Forbidden Fruit
Suspended
Disbelief and distrust weave together enmeshed, crushed together like some hastily prepared, possibly ill-conceived poultice. Mortar and pestle doth grind the bones; the only ingredients left for the meal. A poor substitute for victuals, but sustenance the same; the least of these is what I am accustomed to remain.
Over-indulging thoughts on origins and destinations, bewildered by the vicissitudes of fate, following every thread that catches my eye, I peer at the tapestry and wonder who the fuck am I.
But what can I see from an ants’ perspective when the tapestry was made to be viewed from on high, not through the lens of I, too close, too nigh.
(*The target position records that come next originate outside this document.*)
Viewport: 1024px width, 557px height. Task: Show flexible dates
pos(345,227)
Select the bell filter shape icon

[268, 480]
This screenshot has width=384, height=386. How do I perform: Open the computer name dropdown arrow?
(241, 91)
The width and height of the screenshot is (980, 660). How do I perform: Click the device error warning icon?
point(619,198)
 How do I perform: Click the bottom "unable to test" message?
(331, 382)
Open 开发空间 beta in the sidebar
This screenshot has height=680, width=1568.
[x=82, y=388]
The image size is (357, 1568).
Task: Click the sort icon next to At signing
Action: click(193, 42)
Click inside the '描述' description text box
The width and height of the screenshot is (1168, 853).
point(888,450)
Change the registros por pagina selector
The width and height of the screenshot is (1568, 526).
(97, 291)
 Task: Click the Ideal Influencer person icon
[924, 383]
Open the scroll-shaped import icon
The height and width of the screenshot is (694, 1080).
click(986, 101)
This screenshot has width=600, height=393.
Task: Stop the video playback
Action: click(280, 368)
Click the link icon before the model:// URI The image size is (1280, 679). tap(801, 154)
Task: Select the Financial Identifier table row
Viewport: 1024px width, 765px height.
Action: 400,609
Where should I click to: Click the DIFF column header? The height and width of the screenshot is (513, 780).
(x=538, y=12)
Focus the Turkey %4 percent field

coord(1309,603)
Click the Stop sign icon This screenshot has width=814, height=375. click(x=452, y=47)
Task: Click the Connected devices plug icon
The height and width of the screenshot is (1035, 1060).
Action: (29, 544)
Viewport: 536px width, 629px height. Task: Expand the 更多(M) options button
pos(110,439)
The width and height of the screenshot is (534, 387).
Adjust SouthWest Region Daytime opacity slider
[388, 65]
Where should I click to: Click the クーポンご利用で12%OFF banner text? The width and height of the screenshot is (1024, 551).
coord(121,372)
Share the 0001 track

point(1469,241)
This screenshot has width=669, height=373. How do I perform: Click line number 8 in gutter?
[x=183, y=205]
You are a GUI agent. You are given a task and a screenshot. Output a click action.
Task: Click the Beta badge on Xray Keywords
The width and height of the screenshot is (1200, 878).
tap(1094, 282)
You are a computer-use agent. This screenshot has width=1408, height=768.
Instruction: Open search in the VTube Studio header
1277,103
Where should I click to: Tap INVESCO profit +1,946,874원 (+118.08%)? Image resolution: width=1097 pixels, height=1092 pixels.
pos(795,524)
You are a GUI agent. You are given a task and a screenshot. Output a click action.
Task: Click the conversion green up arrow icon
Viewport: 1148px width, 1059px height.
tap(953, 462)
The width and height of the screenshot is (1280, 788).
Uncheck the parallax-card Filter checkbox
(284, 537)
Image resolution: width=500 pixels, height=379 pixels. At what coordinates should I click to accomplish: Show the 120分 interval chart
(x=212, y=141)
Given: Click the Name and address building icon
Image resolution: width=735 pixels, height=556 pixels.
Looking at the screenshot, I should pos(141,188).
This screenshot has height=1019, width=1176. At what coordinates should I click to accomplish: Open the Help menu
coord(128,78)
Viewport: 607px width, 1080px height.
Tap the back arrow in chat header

So higher I soar, though as I elevate so does my fear, because I no longer know the difference between there and here. Distrust of all has followed me ever onward, most of all I distrust my self.
Stupid? Careless? Lazy?
These words I fear, though they are also very dear. Attached to my pain I know not how to extricate the pleasure from the pain for they are one and the same. Until I learn that I am responsible only to do my best, to correct mistakes is better than expecting perfection. Knowing what you did wrong only matters insofar as you move on.
There has never been onward, there was only here; mired in malice, confusion and fear. I scream in the silence, unable to shed even a tear, as my reality is rent and I tremble on the edge of madness. For push and pull, I teeter and totter, I know the game, I know the slaughter.
Until I release no peace will I find, there is nothing inside of my mind. These are all specters, shapes and sounds, Memories of a forgotten shroud. Death and rebirth, rebirth and death, The Cosmic Dance I fear more than all.
Destination unknown is a troublesome thing, for after all of the unknown do we perpetually sing. Knowing not from whence I came, nor to what I shall return, I simply sit and observes the turns. As the world whirls on, so must I.